# AIM OF THE EXERCISE:
Search the data for "agent". Each line containing it is to be copied.

# DATA FOR REVIEW:

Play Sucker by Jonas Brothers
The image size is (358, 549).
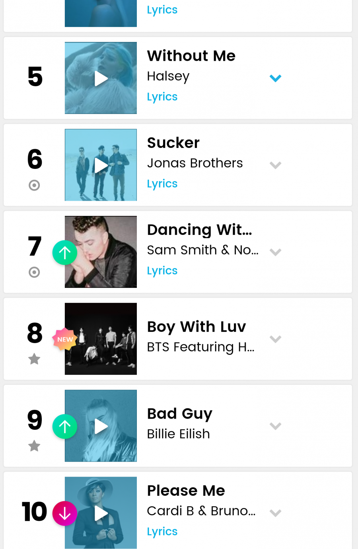pos(101,165)
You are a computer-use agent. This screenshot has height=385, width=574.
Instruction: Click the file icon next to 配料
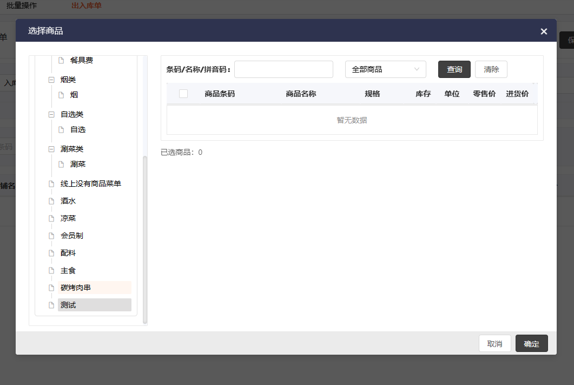52,253
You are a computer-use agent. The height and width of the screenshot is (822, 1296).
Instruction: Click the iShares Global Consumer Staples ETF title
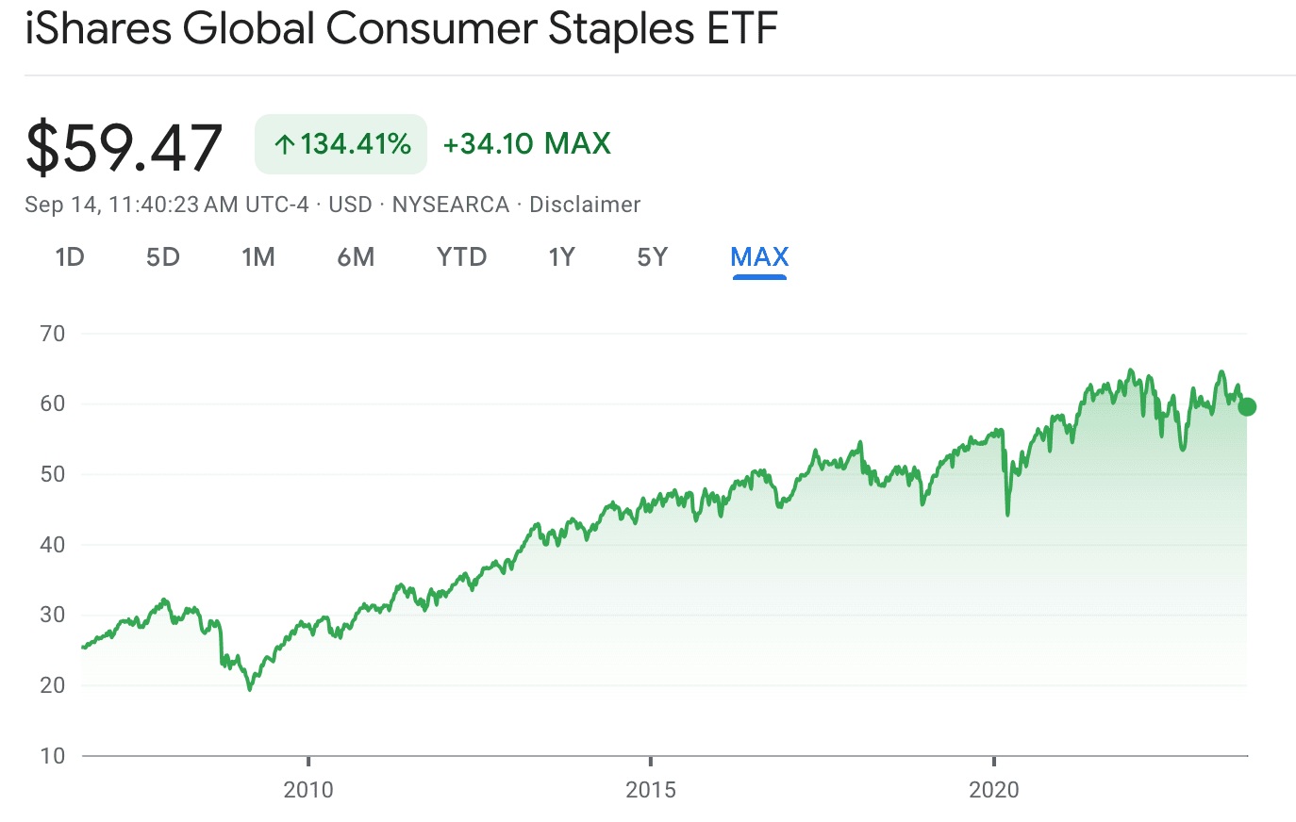(401, 27)
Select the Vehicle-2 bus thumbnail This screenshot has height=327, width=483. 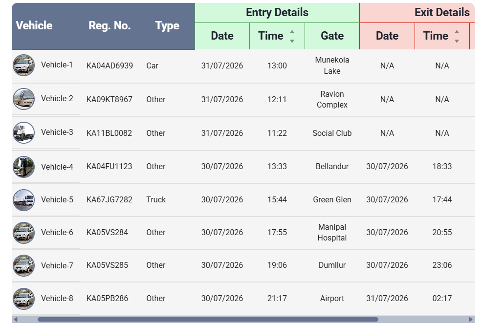[24, 99]
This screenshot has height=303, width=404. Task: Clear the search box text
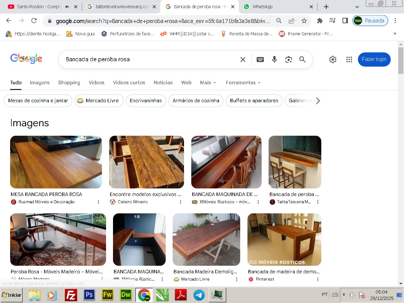[243, 59]
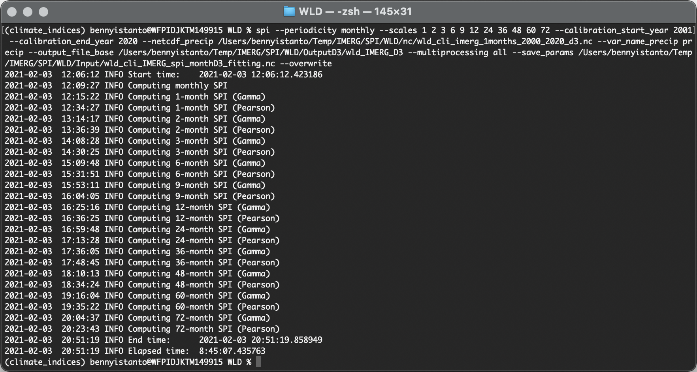Click the WLD folder icon in title bar
697x372 pixels.
pyautogui.click(x=289, y=11)
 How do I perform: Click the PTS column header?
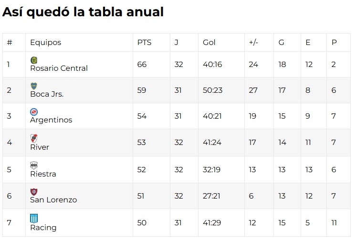(x=144, y=43)
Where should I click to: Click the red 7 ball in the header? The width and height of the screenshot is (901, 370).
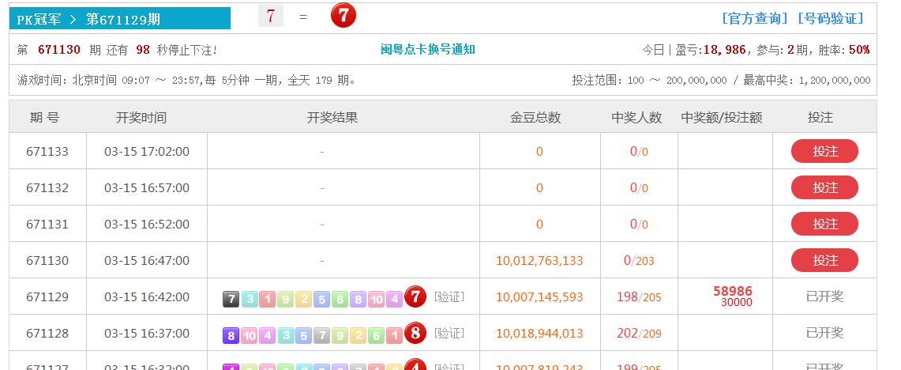(x=343, y=15)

# RESPONSE BELOW:
You are a computer-use agent. This screenshot has height=385, width=574.
You are a computer-use agent. The height and width of the screenshot is (822, 1296).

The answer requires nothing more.